El hombre se ha encargado de matar la
melancolía. Quien solo ha aprendido a ver hacia adelante no sabrá de nostalgias.
Tal vez sea momento de detenerse y dejar de correr sobre el andén. Dejar que el
tren se vaya, perderlo de vista y mirar nuestros pies.
Son días en los que quisiera volver atrás. Días en
los que quisiera estar otra vez alrededor de la mesa de fórmica que había en la
casa de mi infancia. Recuperar la esencia de aquellas relaciones que se
forjaban inquebrantables y que nos emparentaban más allá de los lazos
sanguíneos.

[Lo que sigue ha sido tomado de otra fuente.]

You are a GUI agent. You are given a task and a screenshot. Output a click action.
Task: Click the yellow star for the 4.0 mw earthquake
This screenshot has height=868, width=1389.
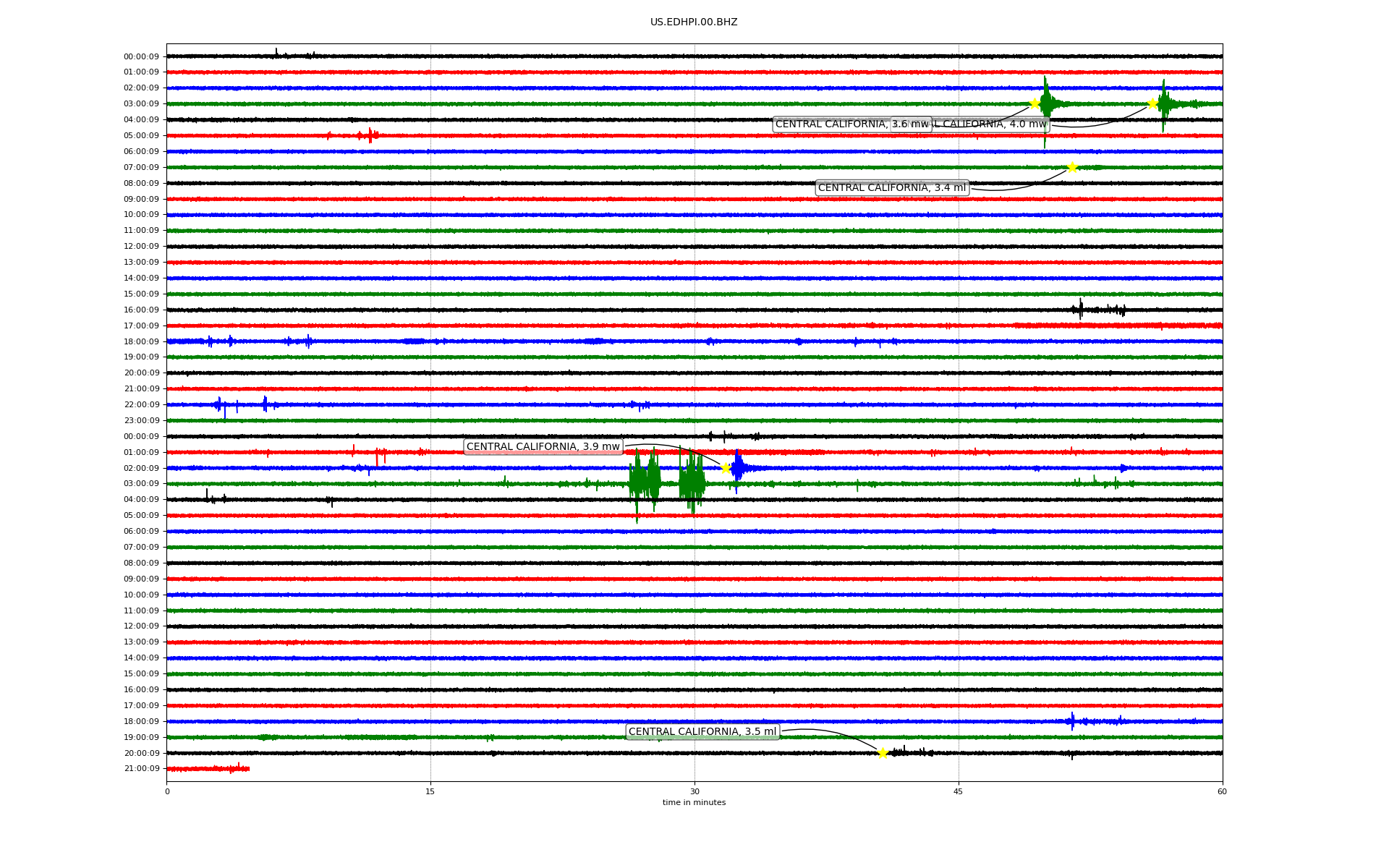coord(1152,103)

Sostengo una foto en mi mano que los años han tornado de un color
amarillento, sepia. En ella Liliana ríe y sostiene una copa con su mano derecha
pronto a romper en un brindis. Mientras la sostengo, veo en un viejo libro que
yo mismo separé, líneas que tracé en otro tiempo y que resaltan las palabras de
Clarisse, la joven con la que Montag se encuentra en medio de la calle mirando
las estrellas y dejando que la brisa golpee su rostro. “A veces me pasó el día
entero en el metro y los contemplo y los escucho. Solo deseo saber qué son, qué
desean y a dónde van…”dice Clarisse y se refiere a los hombres y a las mujeres
que Bradbury soñó proféticamente en su eterna Fahrenheit 451. Ellos, no son
otros que estos, con los cuales convivimos hoy a cada paso. Estos mismos que
han hecho del egocentrismo una religión y que temerosos, se aíslan ante la
posibilidad de encontrarse de golpe con alguna relación ocasional que obligue a
pensar en algún tipo de responsabilidad evitable. Un peso innecesario que no se
desea llevar a cuestas. Creo que nuestra generación es una generación bisagra.
Tal vez la última generación con capacidad cierta de poder transmitir y hacer resurgir
los lazos afectivos y desinteresados que en otros tiempos hicieron de las
relaciones algo mucho más estable y duradero. Dependerá de nosotros, aunque
pesimismo aparte, no creo que alcance.